Start of Block
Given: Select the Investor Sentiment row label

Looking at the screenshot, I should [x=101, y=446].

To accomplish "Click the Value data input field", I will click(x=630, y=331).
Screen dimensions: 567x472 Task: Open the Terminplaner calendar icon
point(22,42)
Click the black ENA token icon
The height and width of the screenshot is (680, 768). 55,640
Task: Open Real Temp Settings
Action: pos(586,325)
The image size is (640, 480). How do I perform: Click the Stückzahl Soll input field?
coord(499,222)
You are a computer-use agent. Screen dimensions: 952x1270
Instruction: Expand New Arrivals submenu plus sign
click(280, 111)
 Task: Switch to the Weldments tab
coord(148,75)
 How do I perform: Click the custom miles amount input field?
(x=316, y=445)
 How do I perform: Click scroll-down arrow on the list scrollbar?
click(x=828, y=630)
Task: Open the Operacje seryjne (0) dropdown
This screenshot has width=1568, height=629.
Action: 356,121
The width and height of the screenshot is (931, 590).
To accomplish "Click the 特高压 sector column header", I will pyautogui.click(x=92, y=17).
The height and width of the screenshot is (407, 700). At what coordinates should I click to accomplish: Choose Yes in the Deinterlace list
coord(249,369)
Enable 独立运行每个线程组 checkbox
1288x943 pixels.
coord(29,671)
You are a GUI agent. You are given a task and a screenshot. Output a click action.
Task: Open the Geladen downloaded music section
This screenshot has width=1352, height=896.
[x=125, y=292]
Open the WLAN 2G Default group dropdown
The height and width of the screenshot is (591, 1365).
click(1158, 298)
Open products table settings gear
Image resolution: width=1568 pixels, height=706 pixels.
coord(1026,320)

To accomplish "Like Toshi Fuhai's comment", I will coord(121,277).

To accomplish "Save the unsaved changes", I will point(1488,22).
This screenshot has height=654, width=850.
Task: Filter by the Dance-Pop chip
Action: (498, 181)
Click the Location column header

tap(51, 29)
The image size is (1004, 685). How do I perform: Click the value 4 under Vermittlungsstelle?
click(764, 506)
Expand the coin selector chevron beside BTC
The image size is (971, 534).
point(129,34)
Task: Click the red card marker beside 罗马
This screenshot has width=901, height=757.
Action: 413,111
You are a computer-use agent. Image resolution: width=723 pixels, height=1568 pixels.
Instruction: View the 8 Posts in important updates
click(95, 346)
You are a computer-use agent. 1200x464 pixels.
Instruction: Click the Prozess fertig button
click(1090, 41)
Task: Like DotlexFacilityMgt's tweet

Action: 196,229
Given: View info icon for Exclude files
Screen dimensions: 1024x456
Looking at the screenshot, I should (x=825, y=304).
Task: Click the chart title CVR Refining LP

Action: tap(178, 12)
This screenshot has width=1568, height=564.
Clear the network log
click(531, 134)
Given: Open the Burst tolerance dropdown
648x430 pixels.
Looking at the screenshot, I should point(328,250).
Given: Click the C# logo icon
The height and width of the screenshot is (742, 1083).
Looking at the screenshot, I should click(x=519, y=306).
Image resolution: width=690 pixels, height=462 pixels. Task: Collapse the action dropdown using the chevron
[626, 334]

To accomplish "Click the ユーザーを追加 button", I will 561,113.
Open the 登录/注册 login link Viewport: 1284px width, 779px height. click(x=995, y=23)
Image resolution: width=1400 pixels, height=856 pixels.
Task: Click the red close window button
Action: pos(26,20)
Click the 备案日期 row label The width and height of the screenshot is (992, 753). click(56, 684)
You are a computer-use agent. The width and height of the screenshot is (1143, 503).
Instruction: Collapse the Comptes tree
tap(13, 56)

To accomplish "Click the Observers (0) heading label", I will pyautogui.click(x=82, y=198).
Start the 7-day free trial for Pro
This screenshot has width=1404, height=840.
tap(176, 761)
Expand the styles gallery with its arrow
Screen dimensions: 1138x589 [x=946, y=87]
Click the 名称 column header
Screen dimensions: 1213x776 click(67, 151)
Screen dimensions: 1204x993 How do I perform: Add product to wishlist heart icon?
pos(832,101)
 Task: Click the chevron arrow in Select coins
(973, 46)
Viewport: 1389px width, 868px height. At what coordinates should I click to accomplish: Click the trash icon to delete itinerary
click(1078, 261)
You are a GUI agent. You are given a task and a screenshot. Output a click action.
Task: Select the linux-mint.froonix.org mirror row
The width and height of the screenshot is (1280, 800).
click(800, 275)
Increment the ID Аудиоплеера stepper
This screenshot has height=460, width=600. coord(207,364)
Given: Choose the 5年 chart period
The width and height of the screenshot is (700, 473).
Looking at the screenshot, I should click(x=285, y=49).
End of Block
TASK GOAL
Look through the material above for the word "computer" and copy every line that has it.

PROBLEM SOLUTION
You are a computer-use agent. Screen dimensions: 952x1270
You are a computer-use agent. Image resolution: width=723 pixels, height=1568 pixels.
You are a computer-use agent. 1200x464 pixels.
You are a computer-use agent. The width and height of the screenshot is (1143, 503).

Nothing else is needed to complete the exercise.